◆ **PAGE EXCERPT**:
Derrickson is taking the same CG world and smashing it to bits with a hammer. In pieces, it felt new again. But there's Tony Stark's tower looming over the New York hospital where Dr. Stephen Strange (Benedict Cumberbatch) yanks bullets out of dying men's heads while his ex-girlfriend and co-surgeon, Christine (Rachel McAdams, empathetic but sidelined), struggles to look unimpressed. Strange himself isn't so fresh. He's one part House M.D., a know-it-all alienated by his genius, and one part Stark himself, a successful man alienated by his ego. (The film's style is new, but close your eyes and the character sounds like all the rest.) Here's a typical exchange, spit back and forth over an operating table. Jealous physician: "You can't do it freehand!" Dr. Strange: "I can and I will." Look, every superhero can do the impossible. Do they all have to brag?
Still, Strange is no god. The film stresses study and practice, two things Thor wouldn't know if he hit himself over the head with his own hammer. The first time we see Strange, the film zooms in on his sensible navy sneakers — even Cap dresses better than that — and later, when cloaked in a blood-red cape, he's irritated. The cape's high collar flops against his cheek and he whines, "Stoooop."

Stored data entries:
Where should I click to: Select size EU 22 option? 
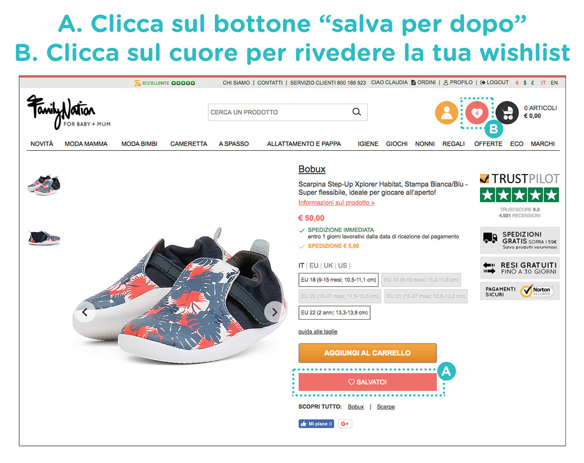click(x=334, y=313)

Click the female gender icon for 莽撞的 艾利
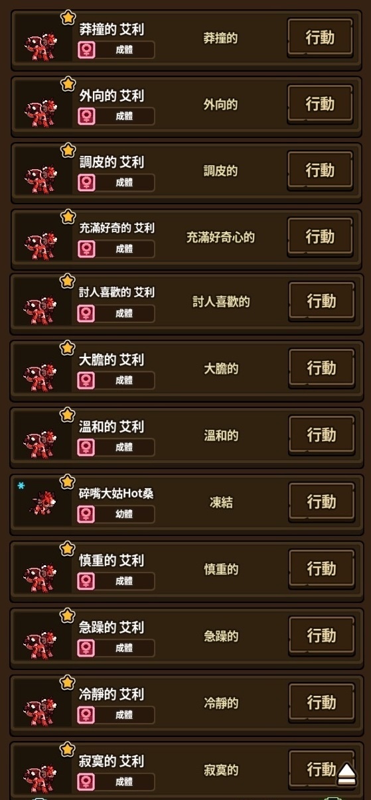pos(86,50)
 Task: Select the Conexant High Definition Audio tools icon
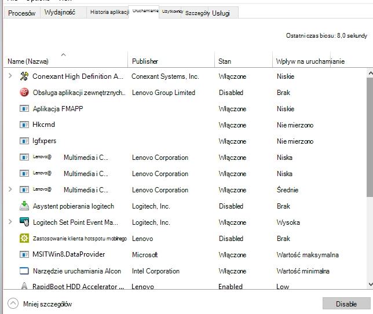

◆ **EXERCISE GOAL**: Check these statements against the film review, and for each one give yes or no followed by the exact words of the review that settle it. (a) Christine is both Strange's ex-girlfriend and his co-surgeon. (b) The review calls the film's style old. (c) The first close-up of Strange shows him in black dress shoes.

◆ **ANSWER**:
(a) Yes: "his ex-girlfriend and co-surgeon, Christine"
(b) No: "The film's style is new"
(c) No: "the film zooms in on his sensible navy sneakers"